**Given request:**
Rescale the rows from the line with "Where should I" to the line with "(x=80, y=392)", both included, by writing them out again with their requests and multiplying every click coordinate in the answers by 0.5, rounded to a whole number with halves rounded up. Give only those lines, and leave out the pictures.

**Extracted material:**
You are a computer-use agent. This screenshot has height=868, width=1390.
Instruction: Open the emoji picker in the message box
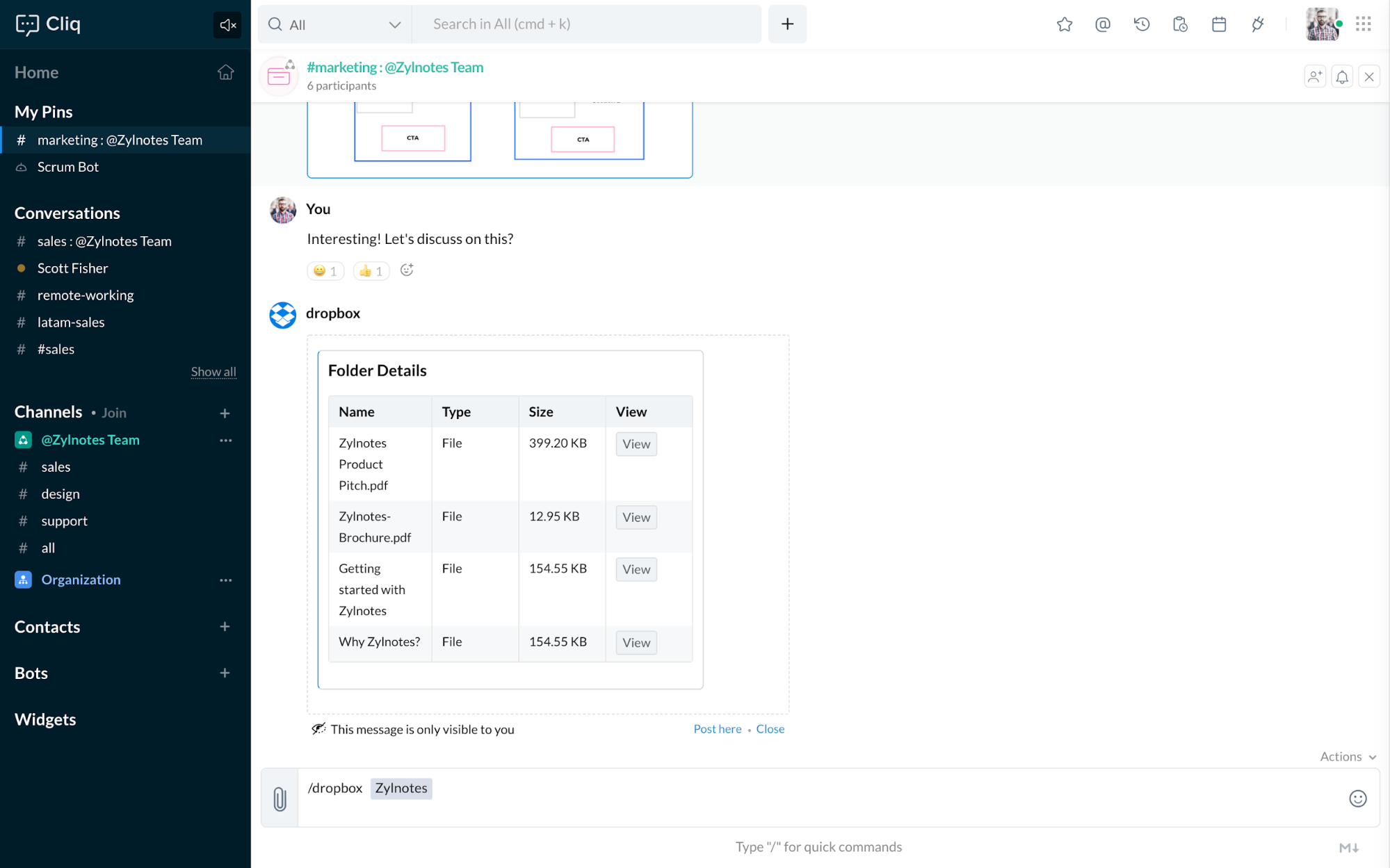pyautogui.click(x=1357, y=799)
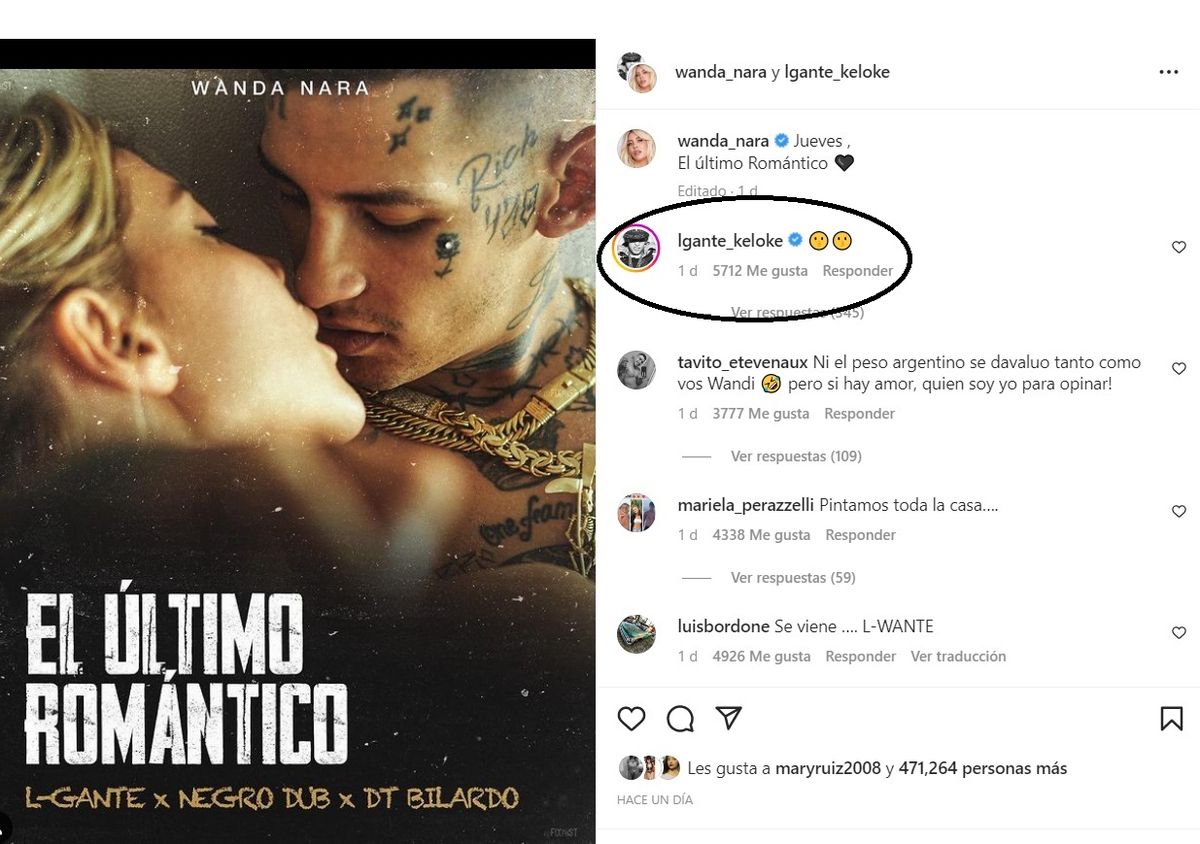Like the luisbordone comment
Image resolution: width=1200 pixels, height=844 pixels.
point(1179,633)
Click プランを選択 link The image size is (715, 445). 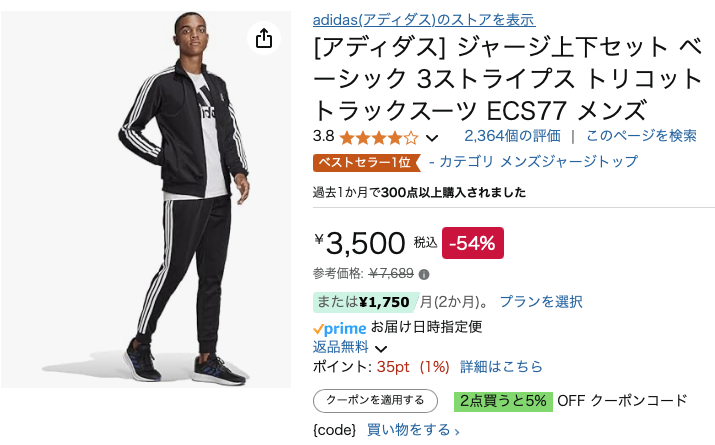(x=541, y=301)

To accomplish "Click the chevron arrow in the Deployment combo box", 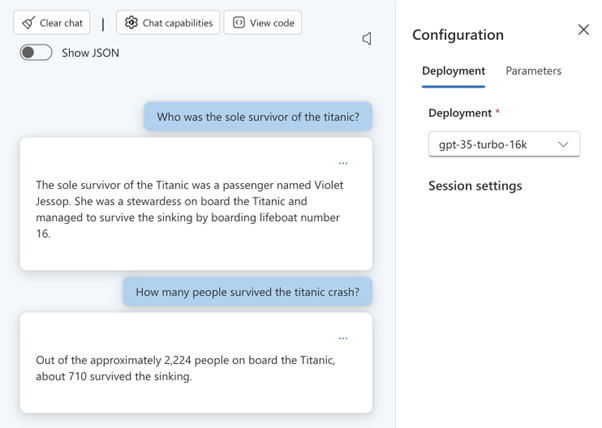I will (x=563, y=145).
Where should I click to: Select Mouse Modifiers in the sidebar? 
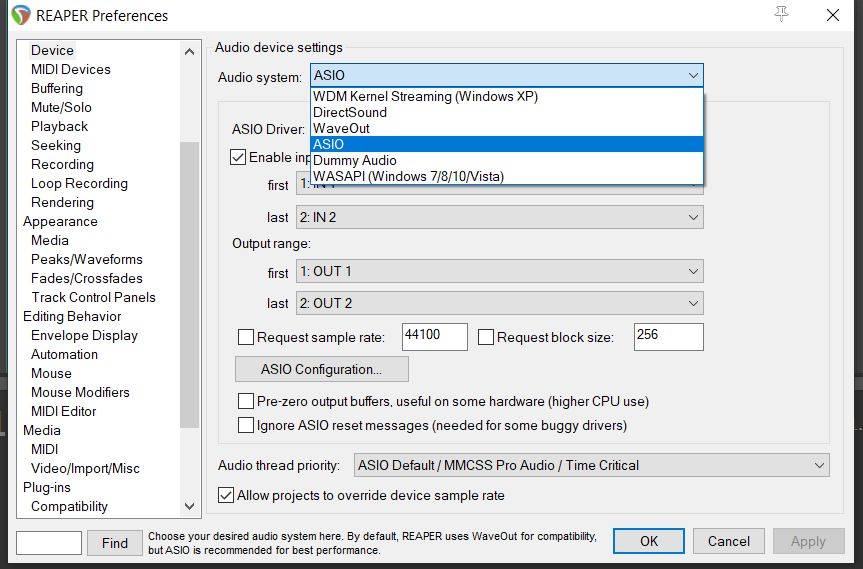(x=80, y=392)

---

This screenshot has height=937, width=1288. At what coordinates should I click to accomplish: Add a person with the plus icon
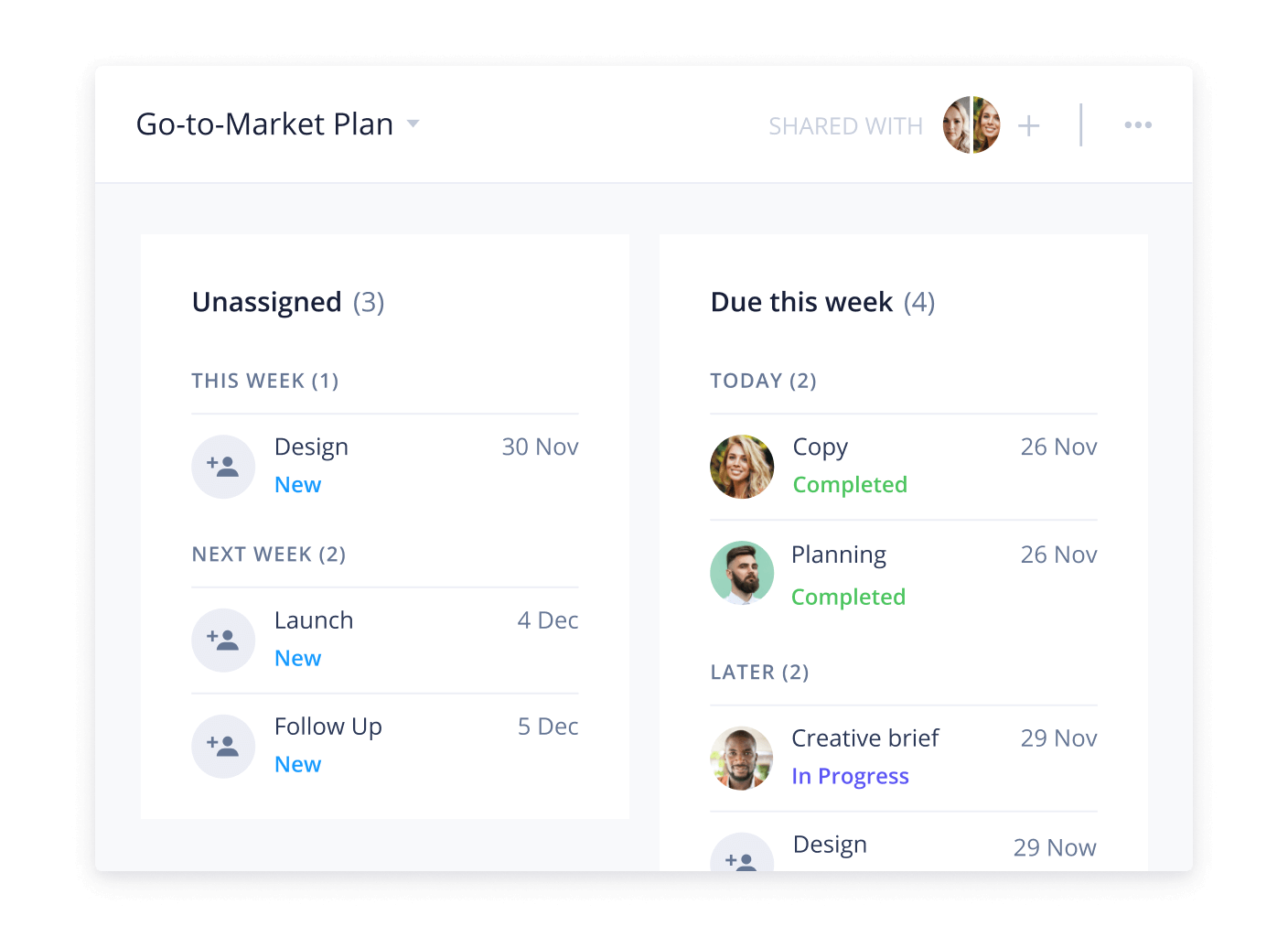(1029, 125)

**Problem solution:**
Where should I click to: Select Mouse Modifiers in the sidebar? 
(x=40, y=196)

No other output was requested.